Amici per Caso di Max Nardari
La locandina di "Amici per Caso di Max Nardari"

Max Nardari e i suoi… Amici per caso

“Amici per caso” è il nuovo film di Max Nardari, un progetto scaturito da un corto realizzato molti anni fa, “Lui e l’altro”, con protagonista un inedito Alessandro Borghi.

Max, felice di questo progetto, ci parla di ogni singolo aspetto, sicuro che il pubblico potrà apprezzarlo.

Ben ritrovato su La Gazzetta dello Spettacolo, Max Nardari. Parliamo di come ha preso forma “Amici per caso” il tuo nuovo film?
Ho pensato fosse divertente raccontare la storia di due ragazzi completamente differenti tra loro, un ragazzo bello, simpatico e ignorante, ed un ragazzo, invece, risolto, un gay insospettabile. Una grande e forte amicizia, con nessuna ambiguità, soltanto amicizia. Ad esserne protagonista, in prima battuta, Alessandro Borghi, in un corto chiamato, inizialmente, “Lui e l’altro”.

In base a cosa scegli i protagonisti dei tuoi lavori?
Solitamente chiedo consiglio per inserire nei miei film attori non notissimi o comunque non soliti. Filippo Contri, ad esempio, mi ricorda molto Borghi, e mi era piaciuto tanto già in “Vita da Carlo”, così come Filippo Tirabassi, un bravo attore, figlio di Giorgio. La possibilità di essere un produttore indipendente mi ha portato ad avere modo di scegliere, onde evitare i soliti volti noti.

Quali consensi ti auguri di poter raccogliere da questo film?
Non volevo dare l’idea di un film gay e dalla copertina non lo è affatto, vero? Volevo dare, piuttosto, un’impronta di strana coppia, con un’influenza legata all’evoluzione dei due personaggi in un incontro casuale, ecco il motivo del ‘per caso’. L’obiettivo più grande è quello di far ridere e di smantellare i pregiudizi che ancora governano questo mondo.

Max, cosa bolle in pentola per il futuro?
Un film genere famiglia Soqquadro, una commedia corale con protagonista un ragazzo che ama da sempre la musica. Siamo ancora in fase di sviluppo…

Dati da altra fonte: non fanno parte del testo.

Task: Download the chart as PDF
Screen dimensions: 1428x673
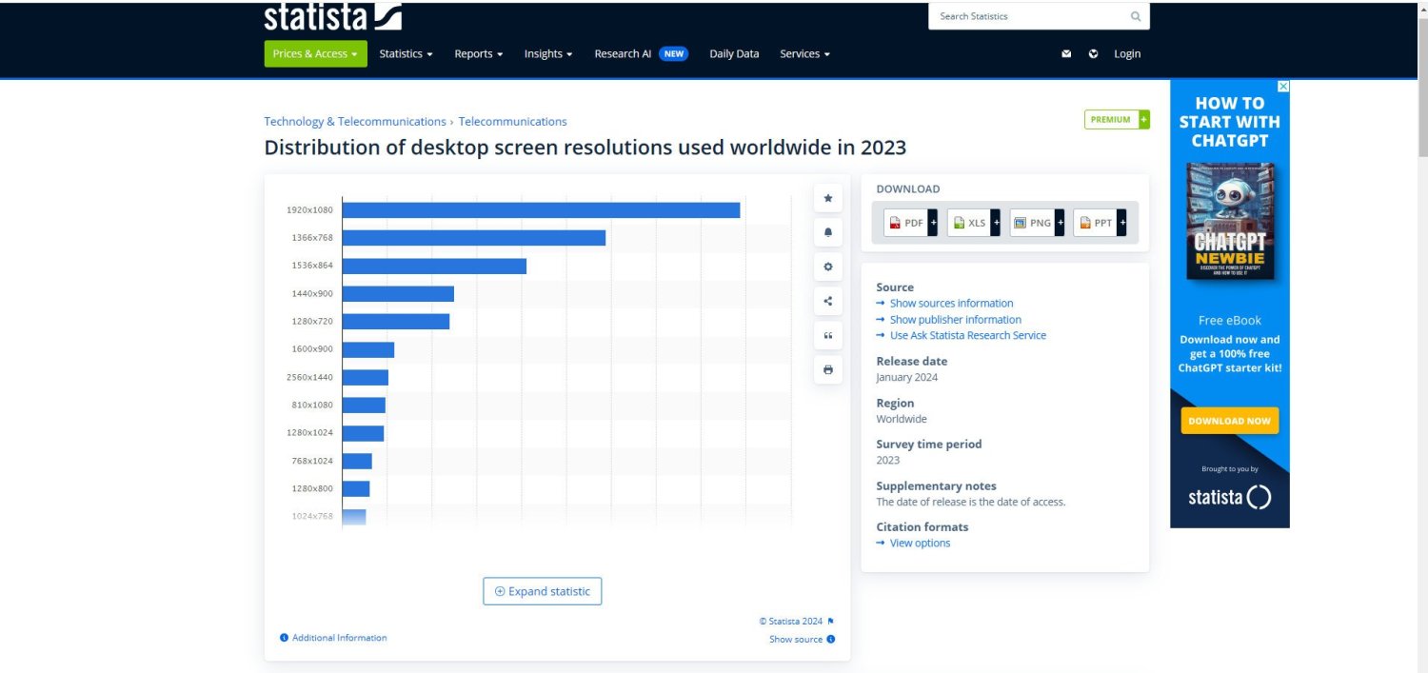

Ti andrebbe di invogliare i nostri lettori a recarsi al cinema?
Questa estate non si può non andare a vedere “Amici per caso” perché parliamo di un film americano, non proprio italiano. Di americano c’è anche la musica, firmata con la Warner, e di cui sono anche musicista. C’è anche un duetto con Marina Suma, poi ci sono i Toto, in un pezzo inedito. Parliamo davvero di un film da vedere perché ha tutte le carte in regola.